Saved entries
______
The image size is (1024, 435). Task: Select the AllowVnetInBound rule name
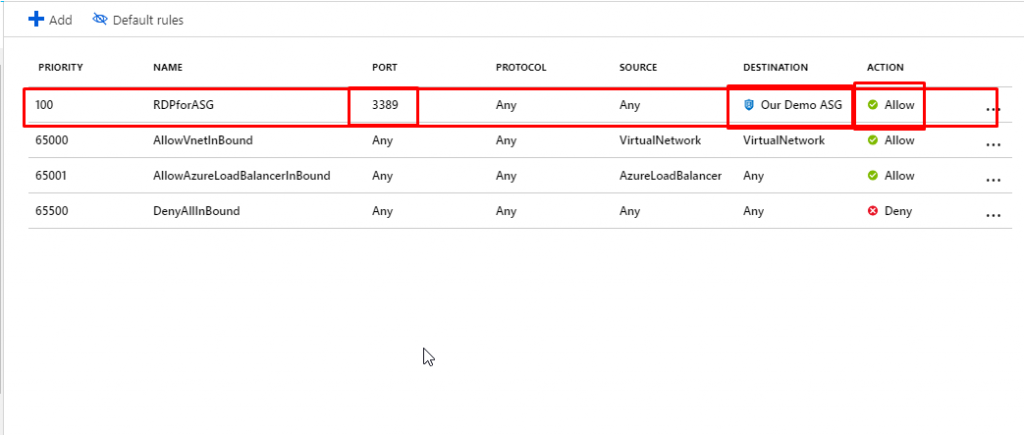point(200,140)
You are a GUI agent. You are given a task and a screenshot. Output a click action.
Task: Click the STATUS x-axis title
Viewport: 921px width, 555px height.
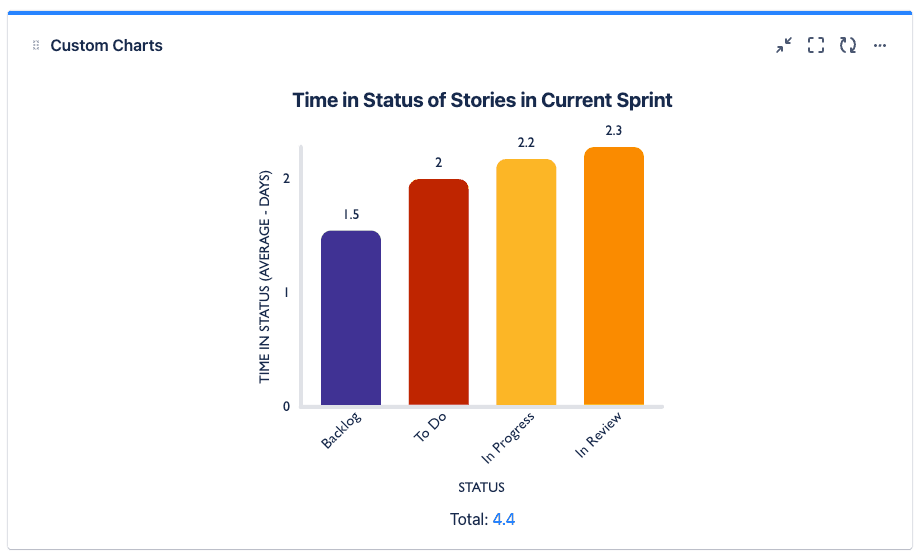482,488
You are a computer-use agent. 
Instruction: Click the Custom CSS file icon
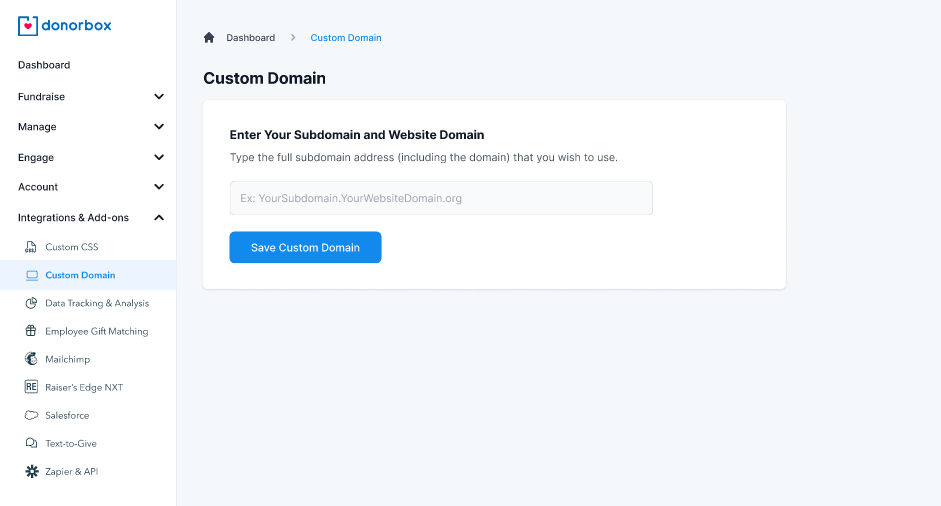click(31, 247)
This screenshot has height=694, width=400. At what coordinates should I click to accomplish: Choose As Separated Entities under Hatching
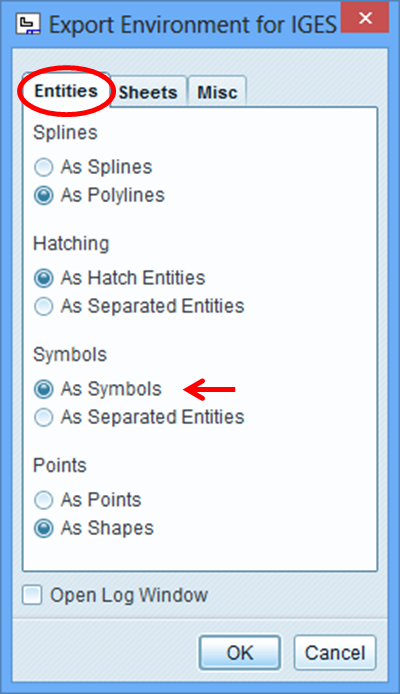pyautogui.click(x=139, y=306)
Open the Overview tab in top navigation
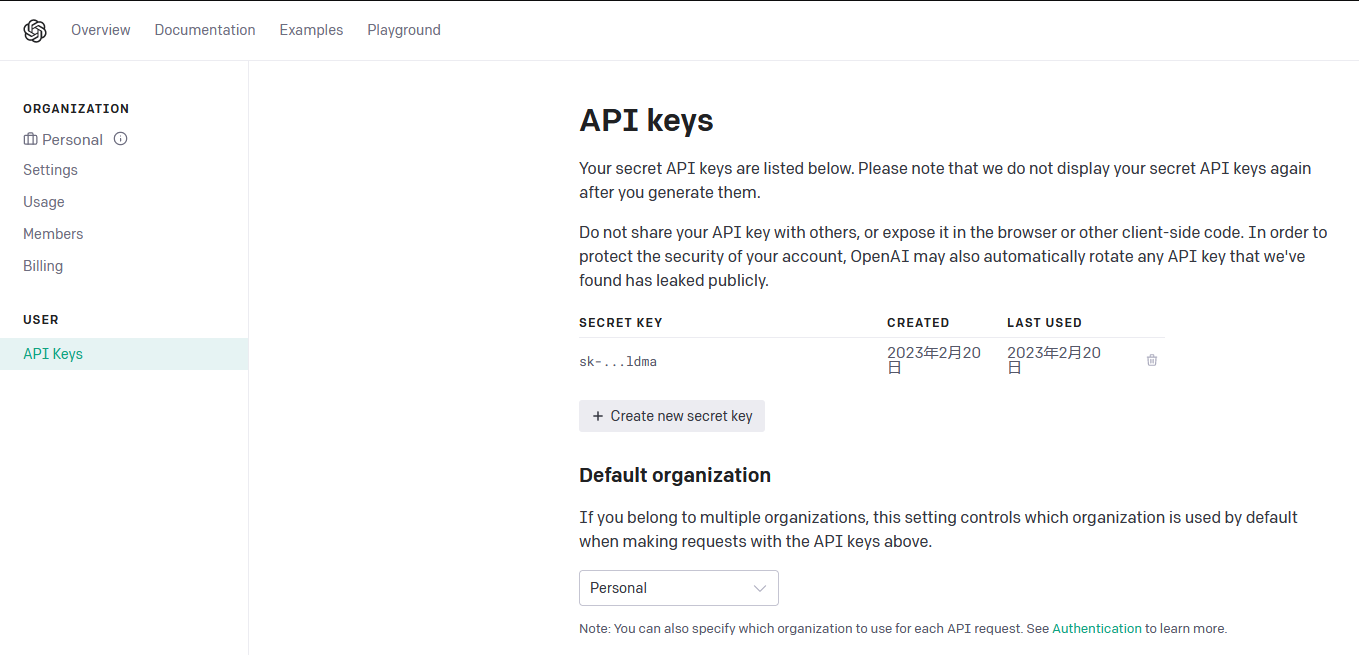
______
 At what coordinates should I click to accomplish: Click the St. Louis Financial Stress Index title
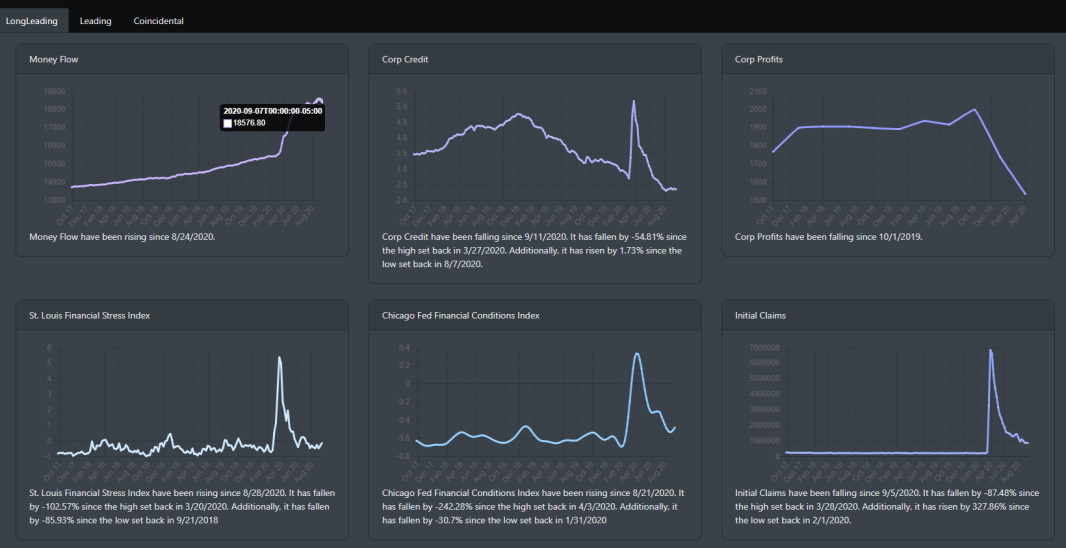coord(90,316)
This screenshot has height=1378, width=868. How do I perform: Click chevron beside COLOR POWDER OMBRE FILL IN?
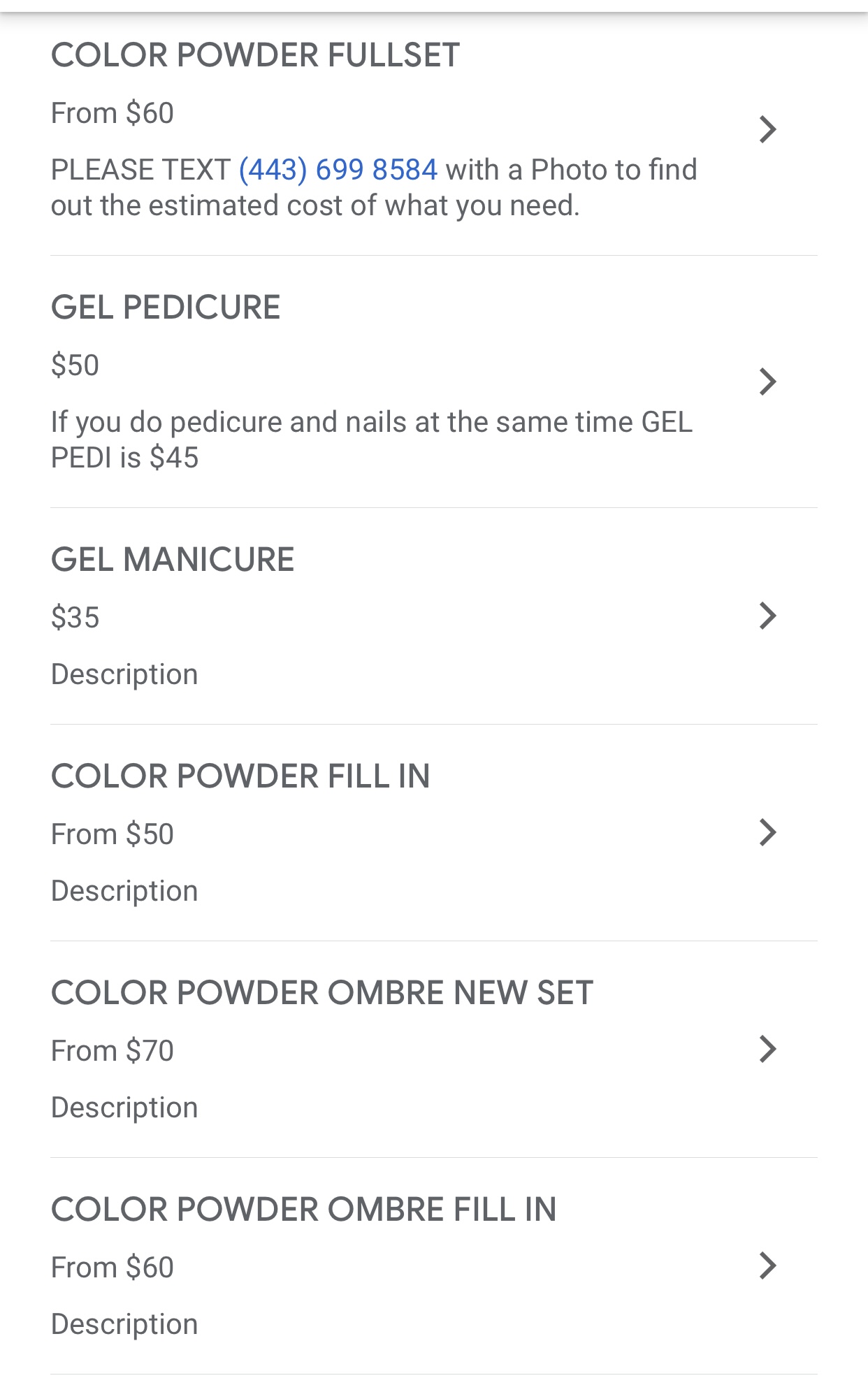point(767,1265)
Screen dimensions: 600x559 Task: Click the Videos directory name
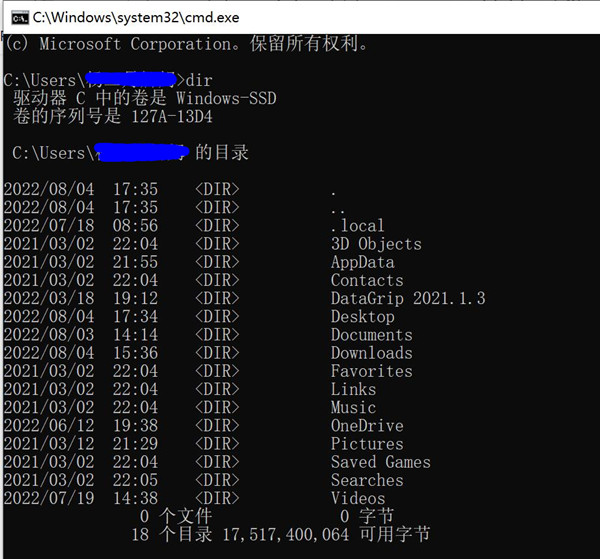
______
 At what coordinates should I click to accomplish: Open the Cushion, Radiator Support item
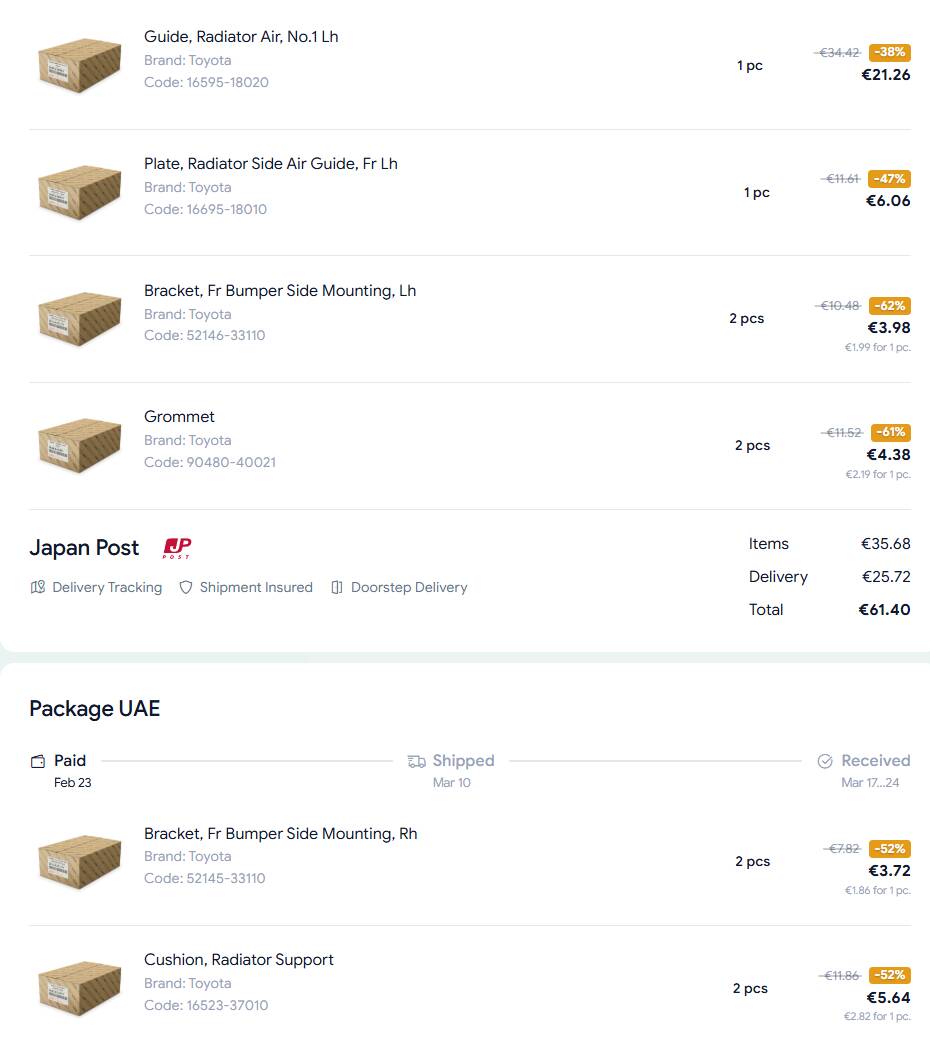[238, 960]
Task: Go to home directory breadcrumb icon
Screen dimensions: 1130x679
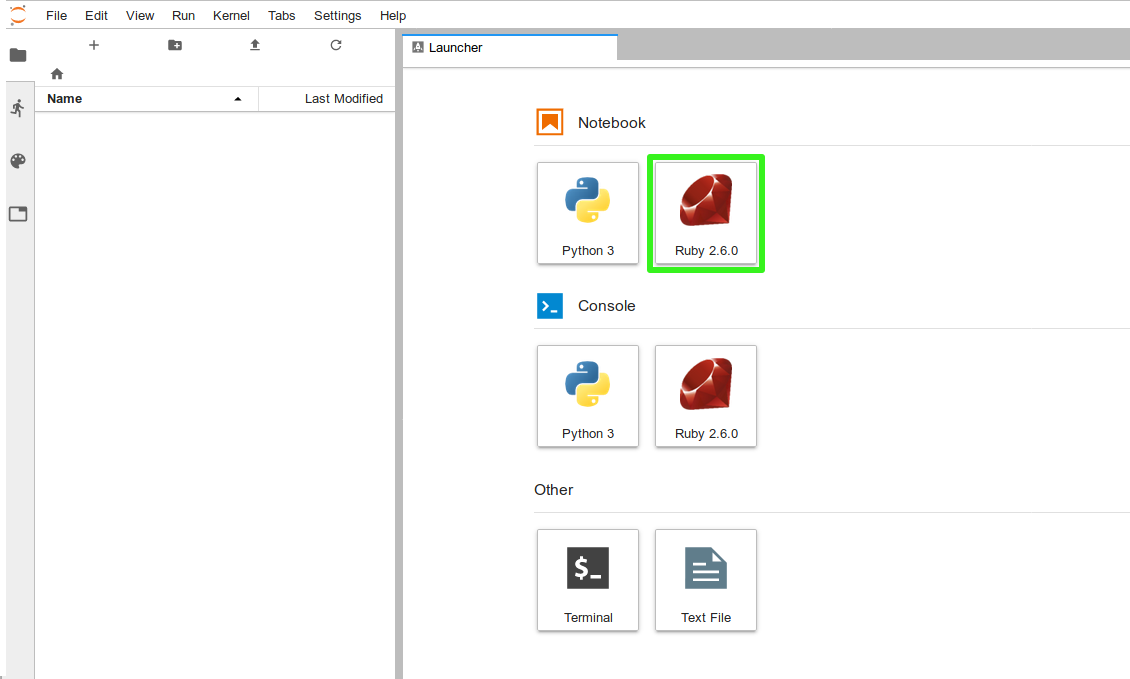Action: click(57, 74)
______
Your objective: Using the entries above, reproduce word for word only the lines from the one that contains "At what coordinates should I click to accomplish: Click" to the one that contains "Screen dimensions: 600x559", both ends included, and drop every picture.

Result of this exercise:
 At what coordinates should I click to accomplish: Click the St. Louis Financial Stress Index title
coord(90,316)
This screenshot has height=1378, width=868. How do I perform: Click chevron beside COLOR POWDER OMBRE FILL IN?
point(767,1265)
Screen dimensions: 600x559 Task: Click the Videos directory name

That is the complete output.